◆ Work to complete ◆
Copy each of the lines below word for word, keeping every one in its original order.
■ ■ ■ ■
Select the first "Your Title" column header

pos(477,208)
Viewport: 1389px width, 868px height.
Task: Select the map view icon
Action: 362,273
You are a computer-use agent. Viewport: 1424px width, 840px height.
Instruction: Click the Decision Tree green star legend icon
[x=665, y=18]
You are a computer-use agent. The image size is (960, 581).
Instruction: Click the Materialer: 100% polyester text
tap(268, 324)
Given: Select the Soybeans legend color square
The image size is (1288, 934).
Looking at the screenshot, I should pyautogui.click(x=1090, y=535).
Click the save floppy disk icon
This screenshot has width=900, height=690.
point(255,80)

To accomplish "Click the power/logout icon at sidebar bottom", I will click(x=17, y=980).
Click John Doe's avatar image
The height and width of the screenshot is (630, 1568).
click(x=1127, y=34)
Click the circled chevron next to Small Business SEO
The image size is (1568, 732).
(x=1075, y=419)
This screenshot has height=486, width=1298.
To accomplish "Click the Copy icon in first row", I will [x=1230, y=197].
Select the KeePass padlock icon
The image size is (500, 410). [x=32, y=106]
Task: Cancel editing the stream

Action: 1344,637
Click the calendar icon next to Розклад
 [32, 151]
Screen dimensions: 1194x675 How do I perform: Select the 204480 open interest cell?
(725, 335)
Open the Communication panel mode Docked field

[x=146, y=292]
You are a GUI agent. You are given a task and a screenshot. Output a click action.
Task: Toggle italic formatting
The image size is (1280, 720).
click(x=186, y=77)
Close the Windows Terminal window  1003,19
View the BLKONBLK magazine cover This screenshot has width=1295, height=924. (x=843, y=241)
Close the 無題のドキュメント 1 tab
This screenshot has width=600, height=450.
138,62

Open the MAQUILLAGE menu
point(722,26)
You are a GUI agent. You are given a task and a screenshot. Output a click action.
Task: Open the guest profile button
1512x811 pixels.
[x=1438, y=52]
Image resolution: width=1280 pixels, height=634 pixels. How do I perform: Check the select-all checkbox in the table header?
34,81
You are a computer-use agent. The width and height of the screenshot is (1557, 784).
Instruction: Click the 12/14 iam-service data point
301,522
■ ■ ■ ■
◆ Solution to this task ◆
Select the first "Your Title" column header

pos(477,208)
Viewport: 1389px width, 868px height.
Task: Select the map view icon
Action: 362,273
You are a computer-use agent. Viewport: 1424px width, 840px height.
Instruction: Click the Decision Tree green star legend icon
[x=665, y=18]
You are a computer-use agent. The image size is (960, 581).
Instruction: Click the Materialer: 100% polyester text
tap(268, 324)
Given: Select the Soybeans legend color square
The image size is (1288, 934).
Looking at the screenshot, I should pyautogui.click(x=1090, y=535).
Click the save floppy disk icon
This screenshot has width=900, height=690.
point(255,80)

To accomplish "Click the power/logout icon at sidebar bottom", I will click(x=17, y=980).
Click John Doe's avatar image
The height and width of the screenshot is (630, 1568).
click(x=1127, y=34)
Click the circled chevron next to Small Business SEO
The image size is (1568, 732).
(x=1075, y=419)
This screenshot has height=486, width=1298.
To accomplish "Click the Copy icon in first row", I will [x=1230, y=197].
Select the KeePass padlock icon
The image size is (500, 410). [x=32, y=106]
Task: Cancel editing the stream

Action: 1344,637
Click the calendar icon next to Розклад
 [32, 151]
Screen dimensions: 1194x675 How do I perform: Select the 204480 open interest cell?
(725, 335)
Open the Communication panel mode Docked field

[x=146, y=292]
You are a GUI agent. You are given a task and a screenshot. Output a click action.
Task: Toggle italic formatting
The image size is (1280, 720).
click(x=186, y=77)
Close the Windows Terminal window  1003,19
View the BLKONBLK magazine cover This screenshot has width=1295, height=924. (x=843, y=241)
Close the 無題のドキュメント 1 tab
This screenshot has width=600, height=450.
138,62

Open the MAQUILLAGE menu
point(722,26)
You are a GUI agent. You are given a task and a screenshot. Output a click action.
Task: Open the guest profile button
1512x811 pixels.
[x=1438, y=52]
Image resolution: width=1280 pixels, height=634 pixels. How do I perform: Check the select-all checkbox in the table header?
34,81
You are a computer-use agent. The width and height of the screenshot is (1557, 784).
Instruction: Click the 12/14 iam-service data point
301,522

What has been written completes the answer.